§ **What is being asked**
For each entry below, output it exactly as it stands.

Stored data
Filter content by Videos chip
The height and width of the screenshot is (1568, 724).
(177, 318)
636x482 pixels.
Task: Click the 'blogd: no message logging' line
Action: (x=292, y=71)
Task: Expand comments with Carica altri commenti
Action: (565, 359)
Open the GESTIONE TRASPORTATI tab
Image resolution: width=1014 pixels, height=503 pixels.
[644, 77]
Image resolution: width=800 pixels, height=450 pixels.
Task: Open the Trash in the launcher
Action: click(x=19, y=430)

§ **Problem solution**
Filter content by Videos chip
The height and width of the screenshot is (1568, 724).
(177, 318)
636x482 pixels.
Task: Click the 'blogd: no message logging' line
Action: (x=292, y=71)
Task: Expand comments with Carica altri commenti
Action: (565, 359)
Open the GESTIONE TRASPORTATI tab
Image resolution: width=1014 pixels, height=503 pixels.
[644, 77]
Image resolution: width=800 pixels, height=450 pixels.
Task: Open the Trash in the launcher
Action: click(x=19, y=430)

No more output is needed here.